▸ WRITTEN TASK
Identify every line in the entries below that contains the word "Privacy", and copy each of those lines in full.

▸ DATA TO USE
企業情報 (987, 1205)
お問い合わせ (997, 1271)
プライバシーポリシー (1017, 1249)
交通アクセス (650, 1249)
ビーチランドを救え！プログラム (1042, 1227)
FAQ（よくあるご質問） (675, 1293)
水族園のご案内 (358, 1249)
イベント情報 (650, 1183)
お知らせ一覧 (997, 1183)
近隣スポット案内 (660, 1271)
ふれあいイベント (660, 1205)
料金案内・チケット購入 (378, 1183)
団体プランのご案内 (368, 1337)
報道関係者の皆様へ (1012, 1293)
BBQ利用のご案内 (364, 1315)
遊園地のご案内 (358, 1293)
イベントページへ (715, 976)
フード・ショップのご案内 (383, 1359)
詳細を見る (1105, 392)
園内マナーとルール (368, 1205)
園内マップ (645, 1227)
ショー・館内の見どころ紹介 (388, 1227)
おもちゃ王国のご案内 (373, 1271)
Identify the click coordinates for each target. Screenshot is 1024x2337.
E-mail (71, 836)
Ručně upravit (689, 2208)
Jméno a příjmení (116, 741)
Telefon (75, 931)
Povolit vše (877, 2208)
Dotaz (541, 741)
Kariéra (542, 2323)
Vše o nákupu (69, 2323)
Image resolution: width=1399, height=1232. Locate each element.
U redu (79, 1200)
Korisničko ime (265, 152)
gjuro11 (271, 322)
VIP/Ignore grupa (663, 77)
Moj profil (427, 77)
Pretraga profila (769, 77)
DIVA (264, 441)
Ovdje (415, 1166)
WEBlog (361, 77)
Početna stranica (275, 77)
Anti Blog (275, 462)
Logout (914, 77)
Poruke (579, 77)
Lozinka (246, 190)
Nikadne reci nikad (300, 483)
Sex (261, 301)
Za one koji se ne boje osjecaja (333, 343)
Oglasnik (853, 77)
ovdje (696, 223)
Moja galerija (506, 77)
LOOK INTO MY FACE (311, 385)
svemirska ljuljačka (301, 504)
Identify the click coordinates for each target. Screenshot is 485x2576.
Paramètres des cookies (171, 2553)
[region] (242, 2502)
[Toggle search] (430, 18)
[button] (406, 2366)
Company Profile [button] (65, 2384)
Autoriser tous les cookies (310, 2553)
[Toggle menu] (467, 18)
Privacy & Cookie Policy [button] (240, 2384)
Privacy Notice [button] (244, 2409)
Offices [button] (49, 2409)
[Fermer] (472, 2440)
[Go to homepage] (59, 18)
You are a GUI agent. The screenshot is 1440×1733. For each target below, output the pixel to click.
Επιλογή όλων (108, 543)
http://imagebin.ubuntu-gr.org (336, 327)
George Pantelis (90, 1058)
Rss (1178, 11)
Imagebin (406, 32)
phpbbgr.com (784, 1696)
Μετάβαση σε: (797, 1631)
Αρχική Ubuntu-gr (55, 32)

▸ EXERCISE SOLUTION
Privacy & Cookie Policy [button] (240, 2384)
Privacy Notice [button] (244, 2409)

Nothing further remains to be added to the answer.